In the entries below, find every line with the string "computer" and copy it.
*** Opening of Extracted information ***
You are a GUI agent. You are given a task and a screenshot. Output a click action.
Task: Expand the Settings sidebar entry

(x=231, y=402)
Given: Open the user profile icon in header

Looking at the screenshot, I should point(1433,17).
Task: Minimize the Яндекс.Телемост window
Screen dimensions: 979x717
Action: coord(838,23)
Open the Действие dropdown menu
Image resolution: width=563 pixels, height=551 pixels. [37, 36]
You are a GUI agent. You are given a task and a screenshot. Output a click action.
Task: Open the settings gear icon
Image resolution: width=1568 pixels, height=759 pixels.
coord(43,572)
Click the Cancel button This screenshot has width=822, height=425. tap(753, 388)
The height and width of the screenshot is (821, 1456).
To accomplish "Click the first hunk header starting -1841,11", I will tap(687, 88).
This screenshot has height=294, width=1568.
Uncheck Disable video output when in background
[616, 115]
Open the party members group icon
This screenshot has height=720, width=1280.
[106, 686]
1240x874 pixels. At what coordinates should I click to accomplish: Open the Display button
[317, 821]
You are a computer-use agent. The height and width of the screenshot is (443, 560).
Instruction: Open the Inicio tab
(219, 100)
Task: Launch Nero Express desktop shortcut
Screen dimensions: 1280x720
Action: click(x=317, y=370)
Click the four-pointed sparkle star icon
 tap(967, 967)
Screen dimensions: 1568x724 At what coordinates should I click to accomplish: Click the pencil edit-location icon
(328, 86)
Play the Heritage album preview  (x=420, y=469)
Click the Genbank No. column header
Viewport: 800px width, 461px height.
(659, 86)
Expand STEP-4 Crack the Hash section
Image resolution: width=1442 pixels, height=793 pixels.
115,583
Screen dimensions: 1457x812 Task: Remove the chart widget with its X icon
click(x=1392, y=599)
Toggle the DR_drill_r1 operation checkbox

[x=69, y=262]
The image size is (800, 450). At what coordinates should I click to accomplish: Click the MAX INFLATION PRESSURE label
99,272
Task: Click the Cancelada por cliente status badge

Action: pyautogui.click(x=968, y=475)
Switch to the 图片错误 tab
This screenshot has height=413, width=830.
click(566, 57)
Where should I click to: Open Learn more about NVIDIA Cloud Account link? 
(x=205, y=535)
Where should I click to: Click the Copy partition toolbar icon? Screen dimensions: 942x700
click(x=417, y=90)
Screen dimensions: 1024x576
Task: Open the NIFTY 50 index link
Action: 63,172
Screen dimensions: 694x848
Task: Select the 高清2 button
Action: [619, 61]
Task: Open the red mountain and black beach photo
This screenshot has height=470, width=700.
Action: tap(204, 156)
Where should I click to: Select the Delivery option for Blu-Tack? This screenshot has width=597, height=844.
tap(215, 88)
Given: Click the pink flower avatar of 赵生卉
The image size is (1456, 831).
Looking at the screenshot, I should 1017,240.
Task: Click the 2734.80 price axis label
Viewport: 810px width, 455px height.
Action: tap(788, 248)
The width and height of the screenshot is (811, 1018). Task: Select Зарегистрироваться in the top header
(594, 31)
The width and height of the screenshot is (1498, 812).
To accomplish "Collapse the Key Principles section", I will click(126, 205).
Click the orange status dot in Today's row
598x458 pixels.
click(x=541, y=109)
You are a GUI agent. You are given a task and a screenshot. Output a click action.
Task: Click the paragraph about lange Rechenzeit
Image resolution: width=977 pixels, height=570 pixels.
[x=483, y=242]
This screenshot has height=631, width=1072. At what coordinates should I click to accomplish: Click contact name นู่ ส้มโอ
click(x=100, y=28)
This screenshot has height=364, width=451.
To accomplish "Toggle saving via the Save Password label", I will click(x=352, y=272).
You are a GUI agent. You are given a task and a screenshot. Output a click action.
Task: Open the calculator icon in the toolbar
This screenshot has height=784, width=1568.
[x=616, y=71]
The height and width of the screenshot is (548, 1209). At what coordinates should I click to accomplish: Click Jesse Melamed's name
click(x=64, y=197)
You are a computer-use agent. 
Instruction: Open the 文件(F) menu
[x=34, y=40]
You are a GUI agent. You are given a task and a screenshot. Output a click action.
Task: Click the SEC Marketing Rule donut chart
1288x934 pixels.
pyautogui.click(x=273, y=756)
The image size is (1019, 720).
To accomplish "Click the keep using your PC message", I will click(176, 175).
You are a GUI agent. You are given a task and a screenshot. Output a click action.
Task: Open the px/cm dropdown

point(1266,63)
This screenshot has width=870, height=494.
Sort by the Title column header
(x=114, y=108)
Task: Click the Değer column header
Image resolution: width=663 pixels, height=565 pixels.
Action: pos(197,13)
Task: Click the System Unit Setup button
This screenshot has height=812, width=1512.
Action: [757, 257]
*** Close of Extracted information ***
:: Written solution ::
You are a computer-use agent. The height and width of the screenshot is (443, 560).
You are a computer-use agent. 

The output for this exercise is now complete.